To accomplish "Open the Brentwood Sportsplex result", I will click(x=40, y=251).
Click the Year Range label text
* * *
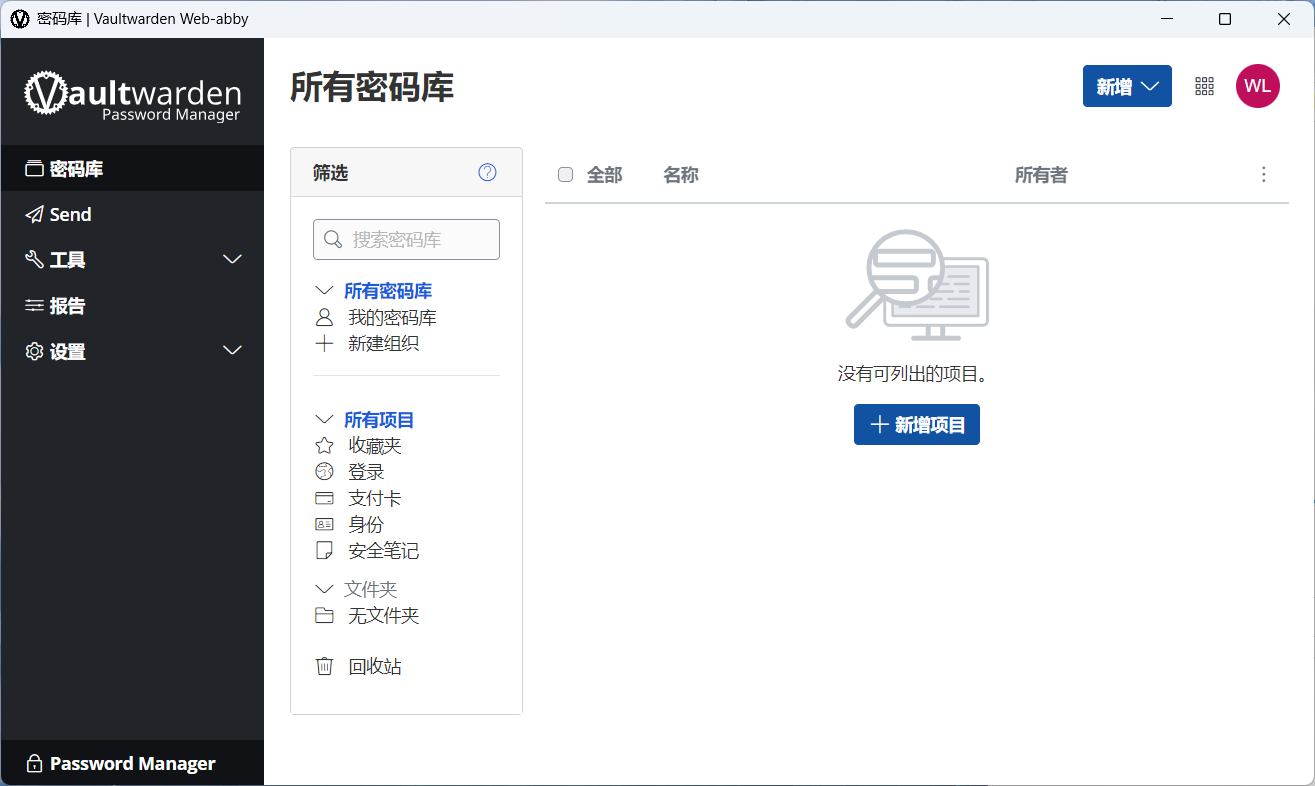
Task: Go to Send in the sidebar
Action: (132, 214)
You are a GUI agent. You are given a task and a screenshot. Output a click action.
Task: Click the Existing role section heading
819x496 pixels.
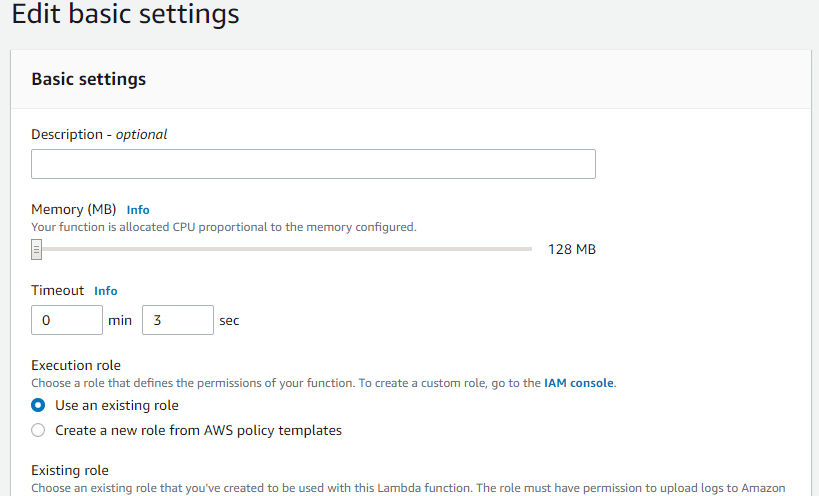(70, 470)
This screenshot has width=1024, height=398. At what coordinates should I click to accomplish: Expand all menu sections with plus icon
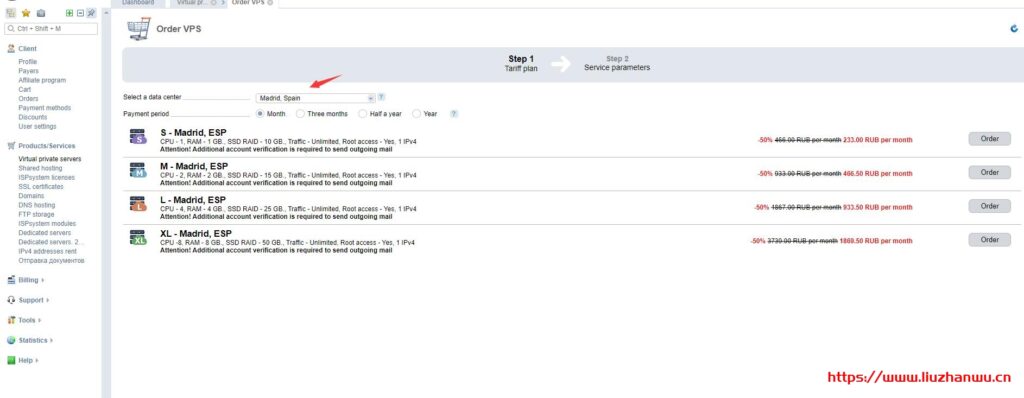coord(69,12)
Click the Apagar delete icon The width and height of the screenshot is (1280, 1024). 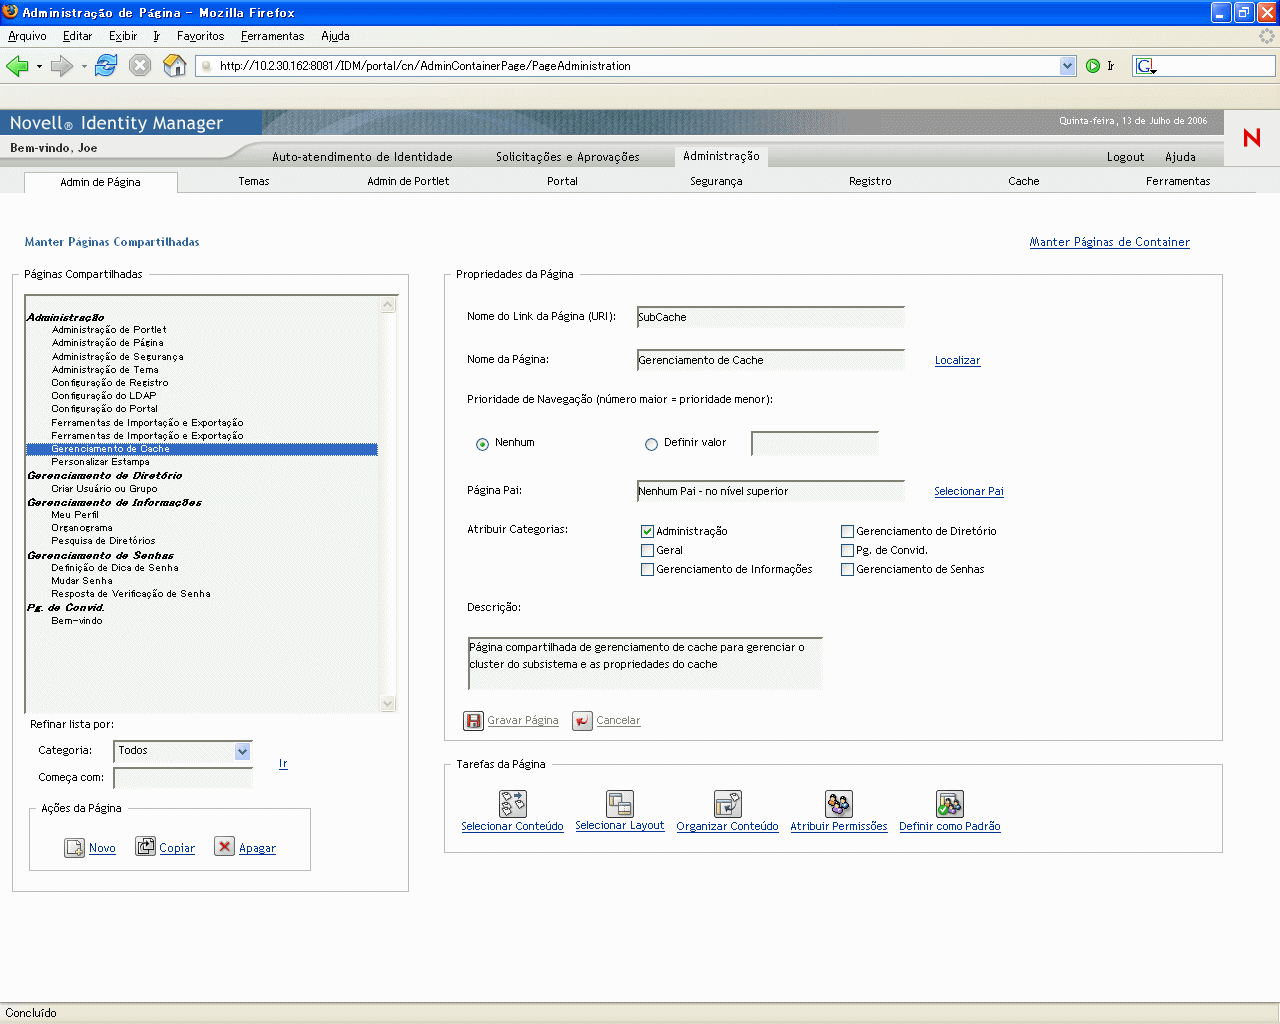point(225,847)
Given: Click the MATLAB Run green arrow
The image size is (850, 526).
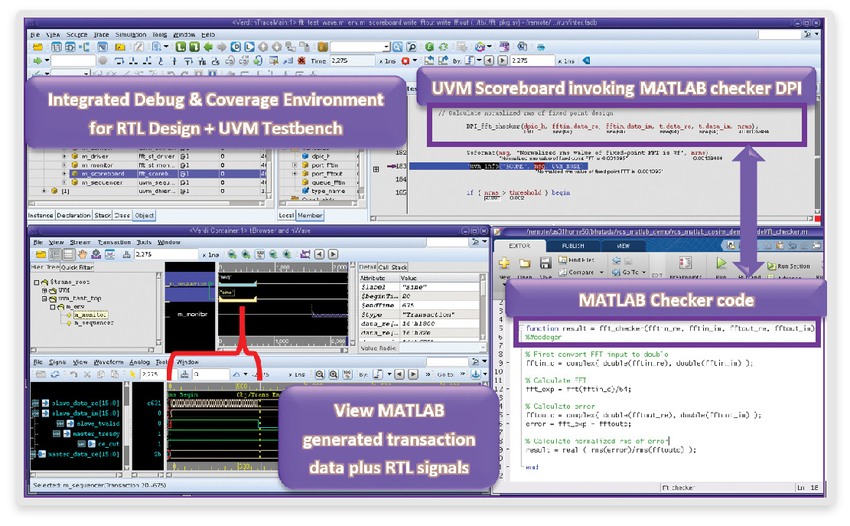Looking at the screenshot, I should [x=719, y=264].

TASK DIRECTIONS:
Pick out every line of the items above that contains the word "accomplish".

OUTPUT:
To accomplish "Open the Brentwood Sportsplex result", I will click(x=40, y=251).
This screenshot has width=1024, height=398. At what coordinates should I click to accomplish: Expand all menu sections with plus icon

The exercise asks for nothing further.